MATERIAL PROVIDED:
--------------------
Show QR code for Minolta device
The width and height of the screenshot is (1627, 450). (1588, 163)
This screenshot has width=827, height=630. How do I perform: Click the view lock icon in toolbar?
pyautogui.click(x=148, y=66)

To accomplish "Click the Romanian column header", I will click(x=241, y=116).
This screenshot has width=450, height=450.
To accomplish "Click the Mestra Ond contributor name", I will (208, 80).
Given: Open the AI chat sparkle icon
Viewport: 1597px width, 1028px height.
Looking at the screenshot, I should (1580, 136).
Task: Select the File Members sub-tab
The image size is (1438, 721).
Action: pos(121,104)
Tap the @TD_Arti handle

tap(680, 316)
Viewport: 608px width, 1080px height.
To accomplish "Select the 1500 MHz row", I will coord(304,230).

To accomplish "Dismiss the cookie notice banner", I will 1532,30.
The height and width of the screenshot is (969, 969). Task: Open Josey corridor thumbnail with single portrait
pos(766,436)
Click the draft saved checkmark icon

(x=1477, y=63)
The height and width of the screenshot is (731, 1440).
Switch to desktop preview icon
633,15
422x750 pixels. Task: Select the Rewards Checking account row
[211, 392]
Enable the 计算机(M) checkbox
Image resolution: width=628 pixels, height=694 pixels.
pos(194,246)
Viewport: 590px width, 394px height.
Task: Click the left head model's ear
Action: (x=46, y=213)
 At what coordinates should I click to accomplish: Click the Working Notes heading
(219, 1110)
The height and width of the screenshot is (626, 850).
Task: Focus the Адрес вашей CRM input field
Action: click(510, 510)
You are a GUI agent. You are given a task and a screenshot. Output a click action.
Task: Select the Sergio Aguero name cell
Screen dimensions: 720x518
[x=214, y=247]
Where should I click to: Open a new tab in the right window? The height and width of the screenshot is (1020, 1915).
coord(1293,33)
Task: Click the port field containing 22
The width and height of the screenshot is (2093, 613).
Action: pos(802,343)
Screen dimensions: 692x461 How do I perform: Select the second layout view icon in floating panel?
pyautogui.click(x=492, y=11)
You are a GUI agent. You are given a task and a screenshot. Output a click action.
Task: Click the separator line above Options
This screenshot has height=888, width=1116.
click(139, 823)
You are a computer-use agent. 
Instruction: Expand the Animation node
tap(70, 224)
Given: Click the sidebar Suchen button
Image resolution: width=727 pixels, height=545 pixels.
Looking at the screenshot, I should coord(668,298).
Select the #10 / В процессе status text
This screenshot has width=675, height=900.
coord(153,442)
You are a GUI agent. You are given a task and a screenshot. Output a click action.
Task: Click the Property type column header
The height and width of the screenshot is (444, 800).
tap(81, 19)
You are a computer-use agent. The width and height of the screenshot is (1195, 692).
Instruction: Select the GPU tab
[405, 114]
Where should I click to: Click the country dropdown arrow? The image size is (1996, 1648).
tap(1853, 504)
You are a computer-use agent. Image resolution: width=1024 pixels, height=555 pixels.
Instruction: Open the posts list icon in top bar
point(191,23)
--------------------
WORK ITEM: Show every line from the entries above in which the word "name" appears.

REPLY TO THE EXERCISE:
To accomplish "Click the Mestra Ond contributor name", I will (208, 80).
Task: Select the Sergio Aguero name cell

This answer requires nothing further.